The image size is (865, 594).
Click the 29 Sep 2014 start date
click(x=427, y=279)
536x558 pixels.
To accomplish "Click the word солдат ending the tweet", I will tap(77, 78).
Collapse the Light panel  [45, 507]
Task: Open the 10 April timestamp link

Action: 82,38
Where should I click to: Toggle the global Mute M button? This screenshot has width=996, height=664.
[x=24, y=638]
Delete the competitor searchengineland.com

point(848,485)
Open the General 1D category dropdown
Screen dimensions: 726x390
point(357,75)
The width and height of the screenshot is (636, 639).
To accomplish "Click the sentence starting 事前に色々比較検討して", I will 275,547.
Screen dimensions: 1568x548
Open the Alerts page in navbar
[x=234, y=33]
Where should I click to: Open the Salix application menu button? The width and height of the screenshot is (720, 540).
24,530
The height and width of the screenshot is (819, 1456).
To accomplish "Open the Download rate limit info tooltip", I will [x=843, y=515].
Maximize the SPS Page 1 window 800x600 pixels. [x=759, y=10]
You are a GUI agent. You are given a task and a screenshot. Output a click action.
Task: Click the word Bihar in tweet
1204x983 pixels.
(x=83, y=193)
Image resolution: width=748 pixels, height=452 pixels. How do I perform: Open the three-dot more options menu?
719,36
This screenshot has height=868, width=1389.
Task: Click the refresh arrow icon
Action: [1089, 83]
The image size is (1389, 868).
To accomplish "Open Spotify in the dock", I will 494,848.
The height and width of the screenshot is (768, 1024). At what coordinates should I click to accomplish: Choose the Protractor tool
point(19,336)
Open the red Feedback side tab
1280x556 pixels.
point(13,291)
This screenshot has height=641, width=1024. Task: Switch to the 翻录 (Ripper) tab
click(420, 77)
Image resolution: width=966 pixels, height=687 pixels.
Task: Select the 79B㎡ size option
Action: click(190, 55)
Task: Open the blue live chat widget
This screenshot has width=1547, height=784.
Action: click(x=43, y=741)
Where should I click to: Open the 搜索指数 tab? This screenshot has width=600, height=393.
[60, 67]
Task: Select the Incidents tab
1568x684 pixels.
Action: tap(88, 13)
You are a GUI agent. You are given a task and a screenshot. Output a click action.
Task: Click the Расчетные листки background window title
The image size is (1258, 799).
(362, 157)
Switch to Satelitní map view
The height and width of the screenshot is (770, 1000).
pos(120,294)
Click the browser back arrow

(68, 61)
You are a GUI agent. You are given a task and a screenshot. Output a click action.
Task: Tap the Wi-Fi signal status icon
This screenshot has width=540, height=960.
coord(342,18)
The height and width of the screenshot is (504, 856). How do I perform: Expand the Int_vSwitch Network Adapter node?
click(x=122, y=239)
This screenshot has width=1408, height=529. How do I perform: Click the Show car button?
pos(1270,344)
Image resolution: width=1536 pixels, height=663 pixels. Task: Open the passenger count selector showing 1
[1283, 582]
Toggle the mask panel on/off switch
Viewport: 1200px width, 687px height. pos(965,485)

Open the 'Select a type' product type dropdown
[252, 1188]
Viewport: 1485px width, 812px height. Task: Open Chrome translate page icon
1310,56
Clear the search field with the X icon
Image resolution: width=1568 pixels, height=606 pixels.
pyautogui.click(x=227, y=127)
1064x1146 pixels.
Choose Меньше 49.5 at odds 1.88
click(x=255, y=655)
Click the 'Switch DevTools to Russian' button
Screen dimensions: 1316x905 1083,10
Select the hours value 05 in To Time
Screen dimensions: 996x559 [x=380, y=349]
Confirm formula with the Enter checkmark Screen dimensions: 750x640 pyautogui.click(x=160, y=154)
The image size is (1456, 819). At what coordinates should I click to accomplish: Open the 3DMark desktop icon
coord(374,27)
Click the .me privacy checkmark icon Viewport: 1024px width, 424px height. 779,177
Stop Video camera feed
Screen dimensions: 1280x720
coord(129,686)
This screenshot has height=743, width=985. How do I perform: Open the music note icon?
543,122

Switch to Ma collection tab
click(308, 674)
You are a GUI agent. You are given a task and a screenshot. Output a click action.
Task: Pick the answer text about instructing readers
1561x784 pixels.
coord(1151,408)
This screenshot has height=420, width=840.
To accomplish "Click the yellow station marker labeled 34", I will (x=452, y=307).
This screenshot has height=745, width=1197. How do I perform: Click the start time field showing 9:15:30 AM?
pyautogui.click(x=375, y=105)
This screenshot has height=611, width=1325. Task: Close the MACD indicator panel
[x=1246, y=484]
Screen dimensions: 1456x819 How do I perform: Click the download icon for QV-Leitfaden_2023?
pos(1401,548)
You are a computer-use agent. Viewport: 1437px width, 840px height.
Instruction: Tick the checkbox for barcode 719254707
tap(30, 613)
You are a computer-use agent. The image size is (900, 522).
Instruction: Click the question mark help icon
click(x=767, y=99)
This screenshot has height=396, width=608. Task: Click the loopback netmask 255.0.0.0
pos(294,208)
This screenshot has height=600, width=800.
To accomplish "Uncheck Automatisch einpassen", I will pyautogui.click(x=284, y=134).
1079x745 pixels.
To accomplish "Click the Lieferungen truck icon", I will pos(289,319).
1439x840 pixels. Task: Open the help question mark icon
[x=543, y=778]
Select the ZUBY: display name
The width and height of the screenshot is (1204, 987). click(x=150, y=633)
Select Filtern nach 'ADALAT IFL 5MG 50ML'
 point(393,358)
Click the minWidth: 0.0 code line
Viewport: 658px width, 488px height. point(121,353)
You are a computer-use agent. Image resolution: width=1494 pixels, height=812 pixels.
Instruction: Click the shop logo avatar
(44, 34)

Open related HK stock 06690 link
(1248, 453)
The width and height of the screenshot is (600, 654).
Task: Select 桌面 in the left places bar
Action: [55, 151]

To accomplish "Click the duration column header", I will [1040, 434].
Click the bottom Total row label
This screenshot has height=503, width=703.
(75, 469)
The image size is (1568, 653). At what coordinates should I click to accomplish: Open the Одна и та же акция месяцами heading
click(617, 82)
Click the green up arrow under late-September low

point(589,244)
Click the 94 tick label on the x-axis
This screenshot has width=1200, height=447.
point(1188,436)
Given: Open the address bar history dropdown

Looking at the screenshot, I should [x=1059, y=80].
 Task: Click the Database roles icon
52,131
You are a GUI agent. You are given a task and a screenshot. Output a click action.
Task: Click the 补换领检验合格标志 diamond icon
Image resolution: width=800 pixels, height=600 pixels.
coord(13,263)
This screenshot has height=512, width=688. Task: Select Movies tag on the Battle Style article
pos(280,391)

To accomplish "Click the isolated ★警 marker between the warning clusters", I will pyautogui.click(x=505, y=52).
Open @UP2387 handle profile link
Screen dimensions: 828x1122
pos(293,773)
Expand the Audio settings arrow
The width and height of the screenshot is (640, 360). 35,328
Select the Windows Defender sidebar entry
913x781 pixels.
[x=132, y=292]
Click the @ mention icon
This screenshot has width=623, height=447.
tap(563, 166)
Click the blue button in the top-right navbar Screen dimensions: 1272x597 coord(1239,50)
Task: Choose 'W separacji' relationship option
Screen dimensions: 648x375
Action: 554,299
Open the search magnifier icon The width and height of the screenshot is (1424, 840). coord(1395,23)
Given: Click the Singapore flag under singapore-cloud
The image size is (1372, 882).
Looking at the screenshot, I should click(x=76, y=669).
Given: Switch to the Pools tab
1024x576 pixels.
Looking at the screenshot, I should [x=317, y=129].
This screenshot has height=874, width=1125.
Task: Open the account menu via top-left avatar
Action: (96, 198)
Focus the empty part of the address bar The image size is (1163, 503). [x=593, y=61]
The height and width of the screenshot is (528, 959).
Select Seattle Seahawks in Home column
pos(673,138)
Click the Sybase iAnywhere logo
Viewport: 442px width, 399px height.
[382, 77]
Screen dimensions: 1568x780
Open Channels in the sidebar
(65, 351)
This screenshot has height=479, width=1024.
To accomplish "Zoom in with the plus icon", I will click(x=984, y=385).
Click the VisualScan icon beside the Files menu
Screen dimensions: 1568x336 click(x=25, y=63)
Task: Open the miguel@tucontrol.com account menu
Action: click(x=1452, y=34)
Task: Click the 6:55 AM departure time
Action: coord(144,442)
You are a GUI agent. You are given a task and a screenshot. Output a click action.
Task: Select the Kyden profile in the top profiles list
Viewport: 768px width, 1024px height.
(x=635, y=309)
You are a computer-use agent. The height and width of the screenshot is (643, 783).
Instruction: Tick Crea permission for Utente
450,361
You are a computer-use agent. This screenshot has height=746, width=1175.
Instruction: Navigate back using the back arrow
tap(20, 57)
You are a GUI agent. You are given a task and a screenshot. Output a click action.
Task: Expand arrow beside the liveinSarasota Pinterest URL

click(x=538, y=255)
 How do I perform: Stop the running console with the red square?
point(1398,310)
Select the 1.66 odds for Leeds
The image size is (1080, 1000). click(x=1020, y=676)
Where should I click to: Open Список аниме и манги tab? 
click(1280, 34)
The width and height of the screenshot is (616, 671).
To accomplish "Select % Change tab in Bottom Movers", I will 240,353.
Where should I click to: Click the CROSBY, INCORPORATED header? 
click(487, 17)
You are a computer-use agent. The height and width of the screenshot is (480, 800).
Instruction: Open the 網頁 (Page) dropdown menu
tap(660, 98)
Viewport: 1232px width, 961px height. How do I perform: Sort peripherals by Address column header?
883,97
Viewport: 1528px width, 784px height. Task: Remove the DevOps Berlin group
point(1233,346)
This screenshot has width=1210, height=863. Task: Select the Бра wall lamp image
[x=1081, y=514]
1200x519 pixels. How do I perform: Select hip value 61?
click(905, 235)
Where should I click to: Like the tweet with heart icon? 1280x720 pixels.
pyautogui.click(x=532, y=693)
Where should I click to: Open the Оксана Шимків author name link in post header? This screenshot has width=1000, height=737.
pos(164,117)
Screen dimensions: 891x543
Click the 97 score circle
▬▬▬▬▬▬▬▬▬▬
- Aim of the task
Render the lines above as a Markdown table with the columns "Row" and "Line", leaving out blank lines. Cover only the part that opens with the line containing "Focus the empty" and closes with the line containing "click(487, 17)", both included.

- The result
| Row | Line |
|---|---|
| 1 | Focus the empty part of the address bar The image size is (1163, 503). [x=593, y=61] |
| 2 | The height and width of the screenshot is (528, 959). |
| 3 | Select Seattle Seahawks in Home column |
| 4 | pos(673,138) |
| 5 | Click the Sybase iAnywhere logo |
| 6 | Viewport: 442px width, 399px height. |
| 7 | [382, 77] |
| 8 | Screen dimensions: 1568x780 |
| 9 | Open Channels in the sidebar |
| 10 | (65, 351) |
| 11 | This screenshot has height=479, width=1024. |
| 12 | To accomplish "Zoom in with the plus icon", I will click(x=984, y=385). |
| 13 | Click the VisualScan icon beside the Files menu |
| 14 | Screen dimensions: 1568x336 click(x=25, y=63) |
| 15 | Task: Open the miguel@tucontrol.com account menu |
| 16 | Action: click(x=1452, y=34) |
| 17 | Task: Click the 6:55 AM departure time |
| 18 | Action: coord(144,442) |
| 19 | You are a GUI agent. You are given a task and a screenshot. Output a click action. |
| 20 | Task: Select the Kyden profile in the top profiles list |
| 21 | Viewport: 768px width, 1024px height. |
| 22 | (x=635, y=309) |
| 23 | You are a computer-use agent. The height and width of the screenshot is (643, 783). |
| 24 | Instruction: Tick Crea permission for Utente |
| 25 | 450,361 |
| 26 | You are a computer-use agent. This screenshot has height=746, width=1175. |
| 27 | Instruction: Navigate back using the back arrow |
| 28 | tap(20, 57) |
| 29 | You are a GUI agent. You are given a task and a screenshot. Output a click action. |
| 30 | Task: Expand arrow beside the liveinSarasota Pinterest URL |
| 31 | click(x=538, y=255) |
| 32 |  How do I perform: Stop the running console with the red square? |
| 33 | point(1398,310) |
| 34 | Select the 1.66 odds for Leeds |
| 35 | The image size is (1080, 1000). click(x=1020, y=676) |
| 36 | Where should I click to: Open Список аниме и манги tab?  |
| 37 | click(1280, 34) |
| 38 | The width and height of the screenshot is (616, 671). |
| 39 | To accomplish "Select % Change tab in Bottom Movers", I will 240,353. |
| 40 | Where should I click to: Click the CROSBY, INCORPORATED header?  |
| 41 | click(487, 17) |